Sunday, July 6, 2008

Viewer vs Participant

When I heard our paper assignment was to visit the DeYoung or Legion of Honor museums and write about the pieces in the collections, I was fairly pleased. I love museums and have been looking for an opportunity to explore SF's fine art museums since moving here about a year ago. So, needless to say, I was excited when I walked in the doors of the Legion of Honor Tuesday morning.

The first thought the came to mind once the excitement had died down was the relative size of the museum. I don't know if was because I had built this up to be some big thing in my mind, or if it was because one of the last museums I went to was the Met in NYC--but, the Legion of Honor is tiny. Unless I somehow missed the secret rooftop gallery, out of the many museums I've frequented, I think the Legion of Honor is one of the smallest.

The second thing that caught my attention was the abundance of signs warning patrons to not touch the artwork. I realize such signs are present in every gallery, but for some reason, I seemed especially attuned to their presence this day. Round each corner I turned, beneath every work of sculpture, from the corner of my eye I would spy the ubiquitous plaques displaying over and over "please do not touch." And it got me to thinking about how the casual artgoer's relationship with the medium is mostly visual. We experience the world with all five of our senses; how are we to fully immerse ourselves in a work of art if we're forced to refrain from making use of three to four of them in our observation? Obviously, I understand the dangers of allowing people's five year olds to come up and rub their little gooey faces all over a 200 year old Goya, but there's something to be said for fully experiencing art, as opposed to just looking at it.
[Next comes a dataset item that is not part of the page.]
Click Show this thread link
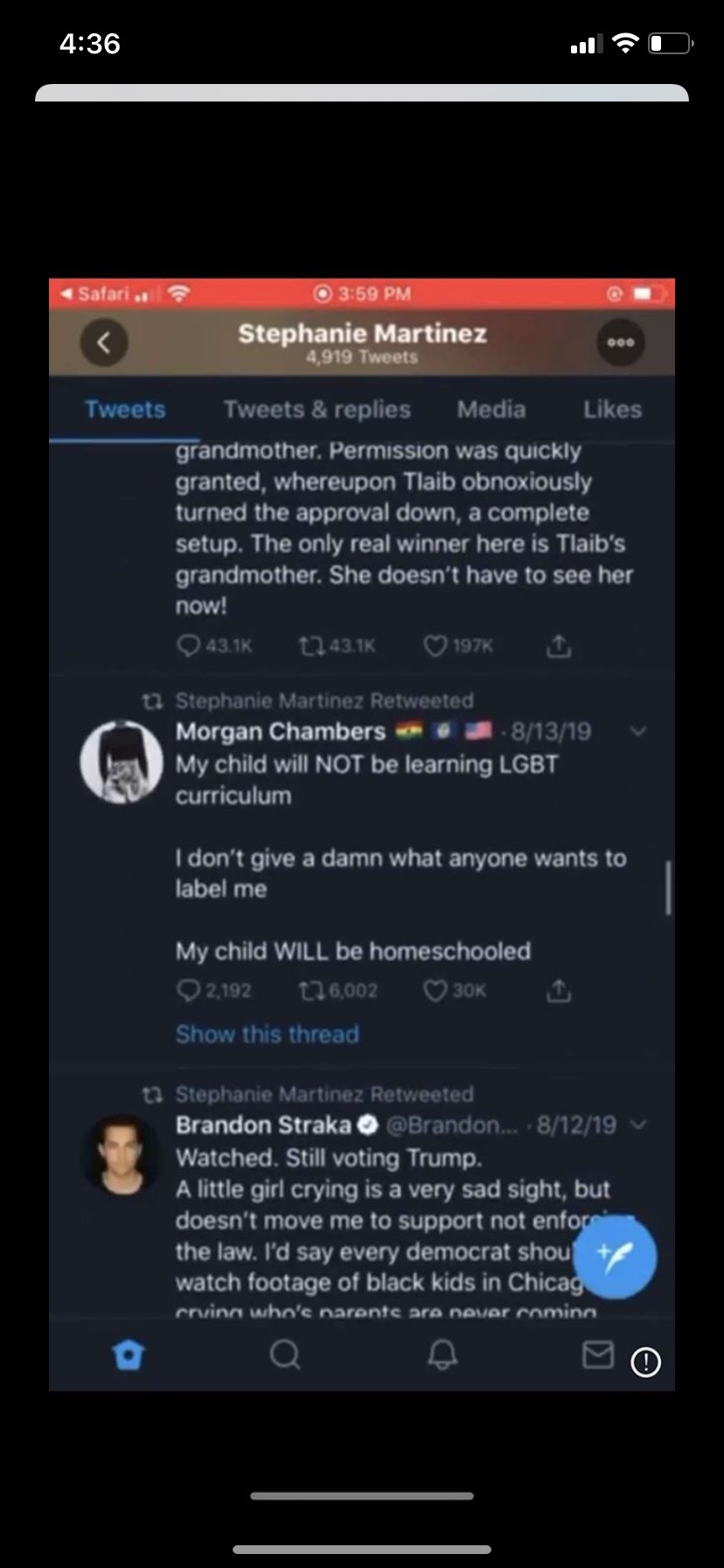Screen dimensions: 724x1568 coord(267,1034)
One of the most memorable exhibits where I've had the chance to immerse myself in the artwork was an installation piece at the Mass MoCA titled Corpus by Ann Hamilton. The piece was the entirety of a large, expansive room, the walls bare white and windows covered in pink translucent paper. Speakers shaped like megaphones dangled from the ceiling in two rows, lowering in and out, emitting a garbled, ethereal mix of sound. Following the speakers were pneumatic devices dropping onion paper from above at random intervals, each release marked by a quiet hissing sigh. The floor was littered with paper which had accumulated over the weeks since the installation's opening, crackling as visitors shuffle through the space and adding their presence to the aural landscape. This installation was not something you just viewed with your eyes, but an experience you partook in with your ears and skin and nose as well (and I'm sure you could probably taste the onion paper if you really wanted), and as such had an almost sacred quality to it.
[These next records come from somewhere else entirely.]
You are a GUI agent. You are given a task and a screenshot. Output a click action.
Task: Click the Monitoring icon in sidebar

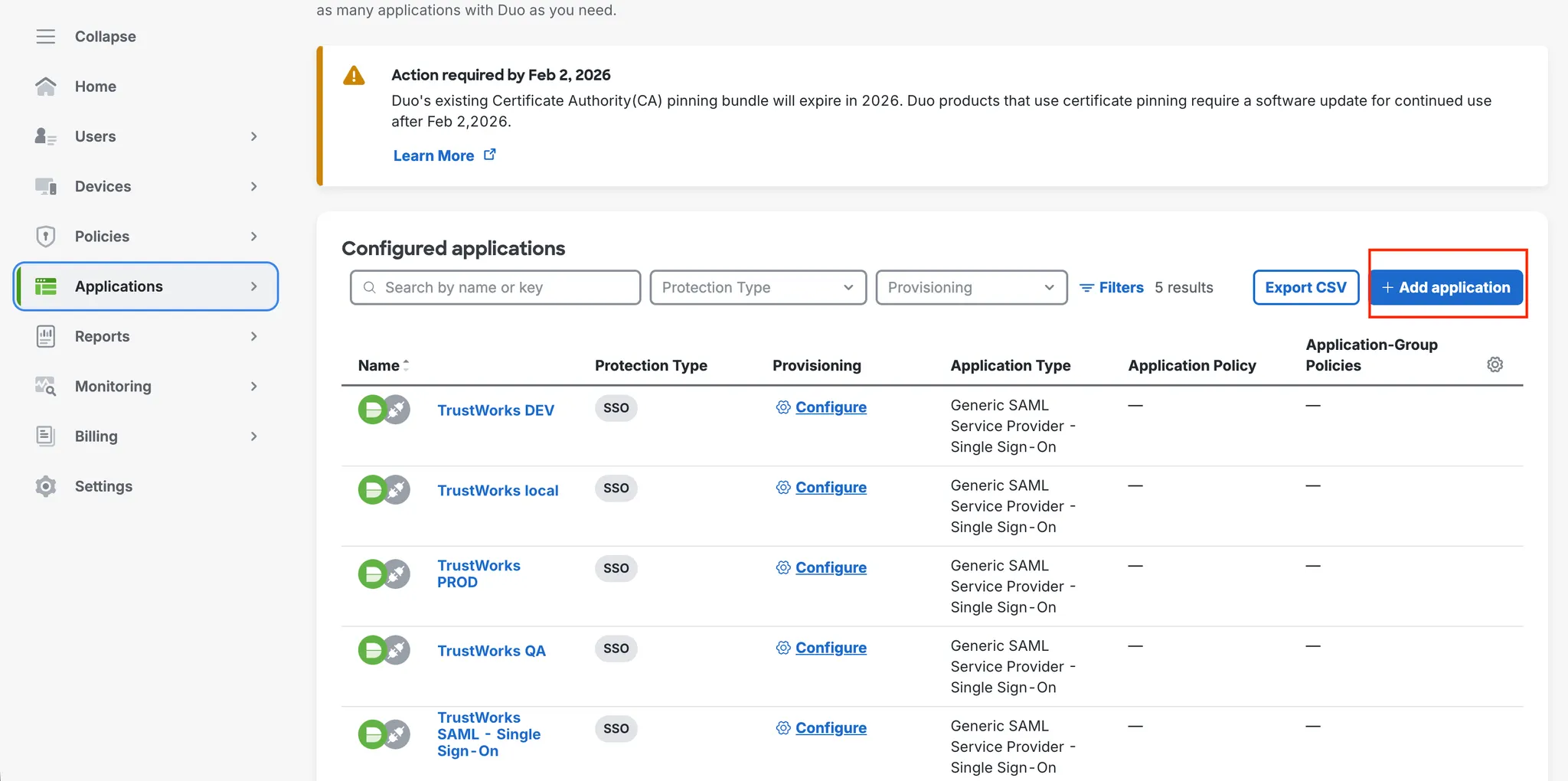pyautogui.click(x=46, y=387)
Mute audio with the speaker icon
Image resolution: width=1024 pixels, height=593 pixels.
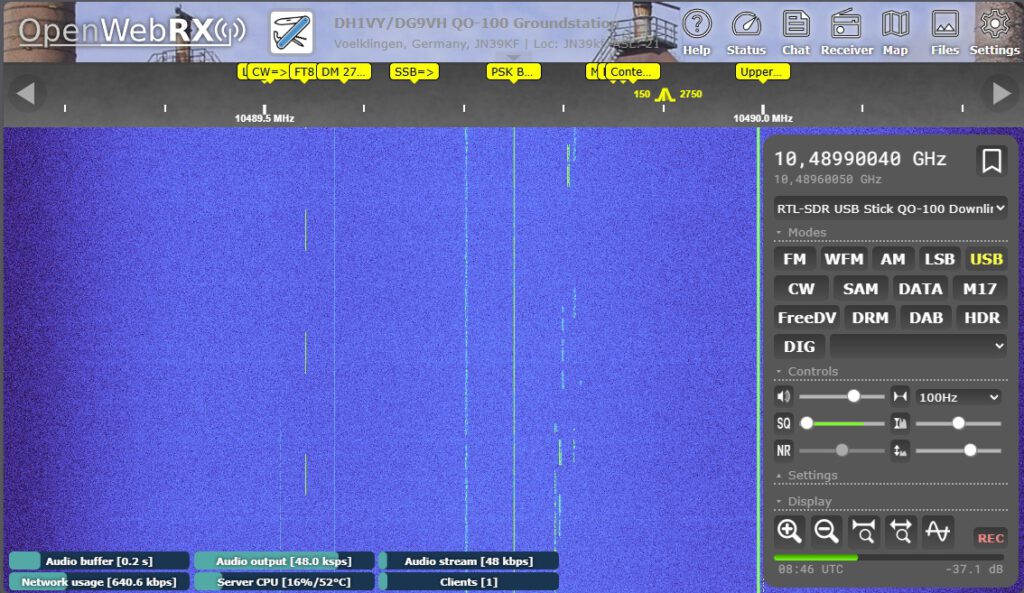point(783,397)
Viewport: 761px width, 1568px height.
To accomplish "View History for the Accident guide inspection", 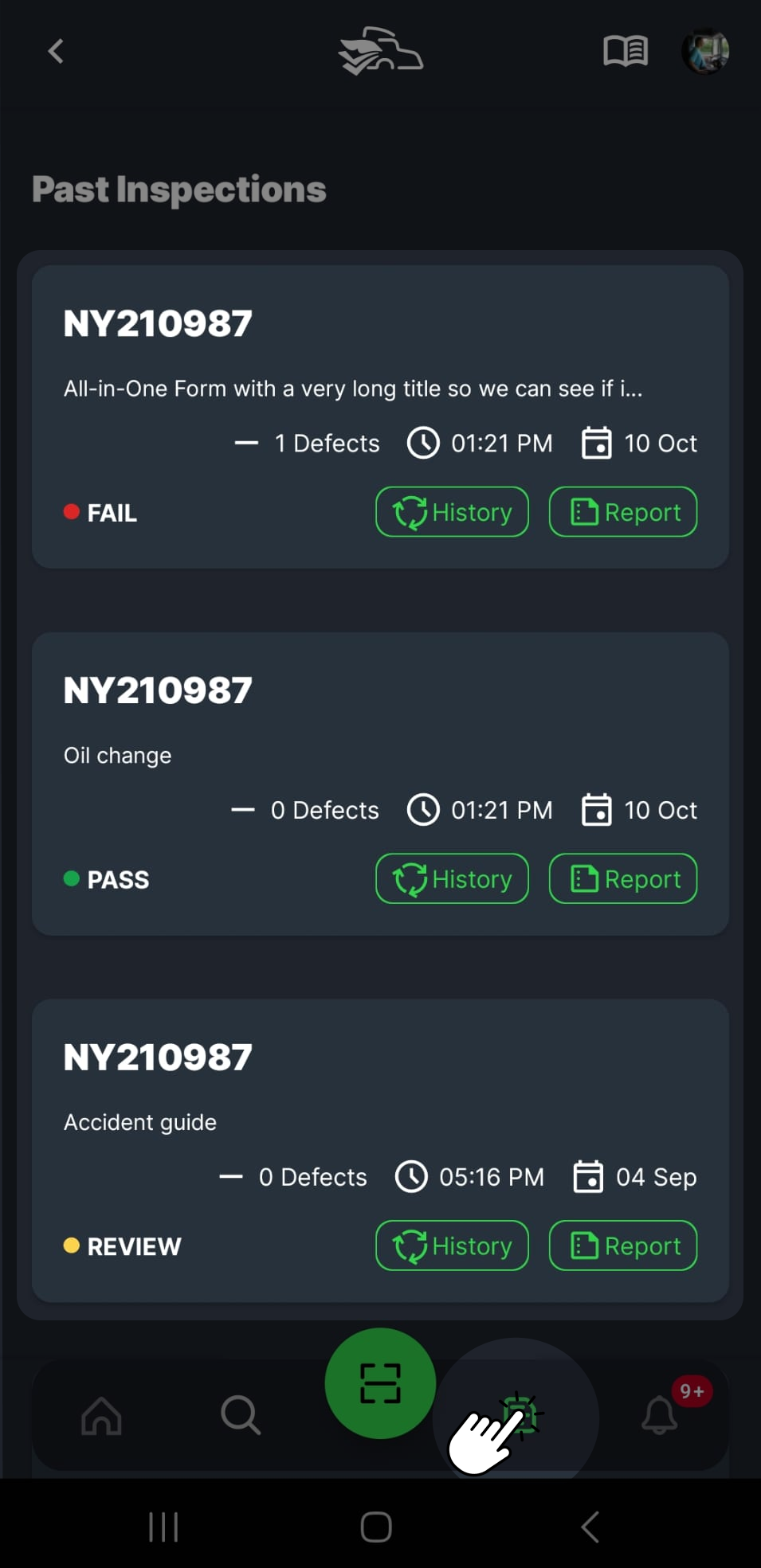I will tap(452, 1246).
In a work like Corpus you become a participant in the art, as opposed to simply a viewer. As mentioned in lecture, Delecroix stated that 'a piece of art should serve as a bridge between the spectator and the artist,' but I feel that can't be fully accomplished without experiencing the piece on more than just a visual level. You need to get your face right up to the canvas, feel the brush strokes, smell the paint, listen to your hands moving over the surface. Follow the patterns and pathways the artist described so many years ago. Only that kind of detailed survey of will bring you anywhere close to the mindset of the artist who created the piece. If I ever get the inclination to create art for the masses, I hope that's the kind of work I'll make--the kind where you can immerse yourself fully in the art, and take away a little piece of the artist with you.